On Metacritic, the game received a score of 78/100, indicating "generally favorable reviews".

The issue many took with Lost Odyssey was its deliberately old-school gameplay mechanics, particularly the traditional combat system, which several critics found to be dull and dated, as well as the game's use of random battles, which were further deemed an issue by their purportedly lengthy load times. Xbox Focus gave the game a 4/5 rating, declaring its story as profound, but taking an issue with the camera control and the odd character design. Unlike other critics, however, Xbox Focuss Alex Yusupov deemed the combat and random battles as exhilarating, and that "it's better to take a tried and true technique and make it better than introduce a completely new idea that could possibly screw up an entire game". IGN found that the ring-building system, immortals, and skill system added a fresh feel to the game's otherwise traditional combat, and 1UP.com praised the "timed button press" aspect of the battles, saying it makes them more engaging than the players would think.

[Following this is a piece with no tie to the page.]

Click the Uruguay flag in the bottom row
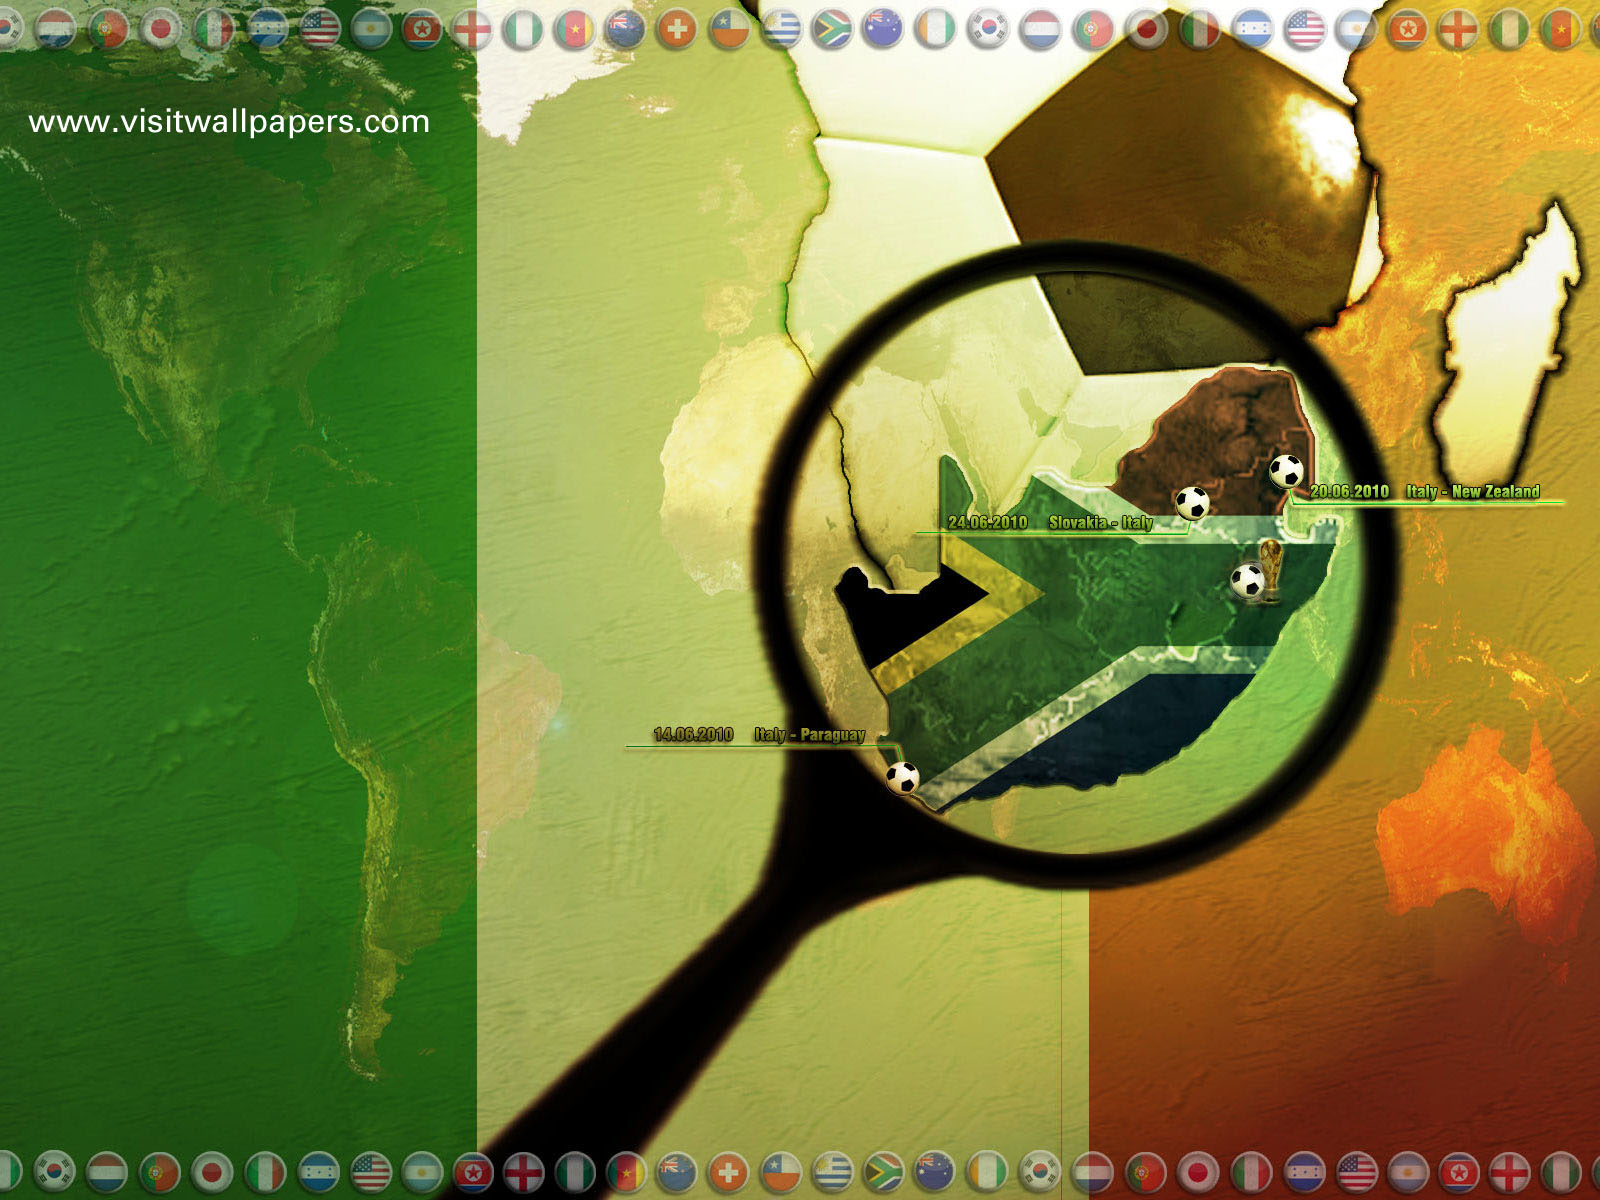Image resolution: width=1600 pixels, height=1200 pixels. (832, 1171)
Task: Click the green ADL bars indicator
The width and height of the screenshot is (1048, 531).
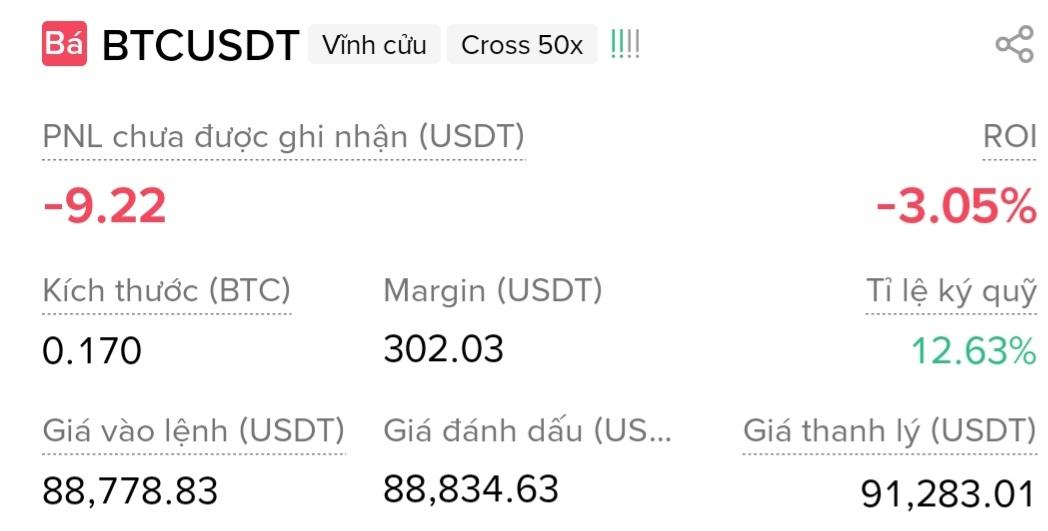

While the visual novel flashback sequences, penned by Kiyoshi Shigematsu, were widely acclaimed, critics were divided on the main story itself. RPGFan stated that the story and gameplay were both "overused, uninspired, and stilted", but that the memory sequences penned by Shigematsu were "some of the richest, most emotionally charged storytelling seen in any RPG to date". GameSpot praised Lost Odysseys "fascinating cast", character development, and "great plot", and also called the combat system "solid". The reviewer also described the flashbacks as "well written and emotionally gripping". GameSpy called the main plot and characters as "shamelessly derivative". GamePro magazine agreed, declaring that the main story was not particularly compelling, although it noted that many subplots carried plenty of emotional weight. On the other hand, Game Informer magazine deemed the story line as being "one of the most compelling tales ever told on the Xbox 360", and praised the "cool combat system". GameTrailers said, "what sets Lost Odyssey apart is a deeply moving story that places an emotional focal point on its characters".

Despite critics' differing opinions in other areas, the game's graphics and high production values have received acclaim, although load times and framerate issues were also pointed out. However, it transpired that the copy that some reviewers received apparently had longer loading times than those of the retail version. GameSpot amended their review on February 19, 2008 to reflect this, but did not change their original score.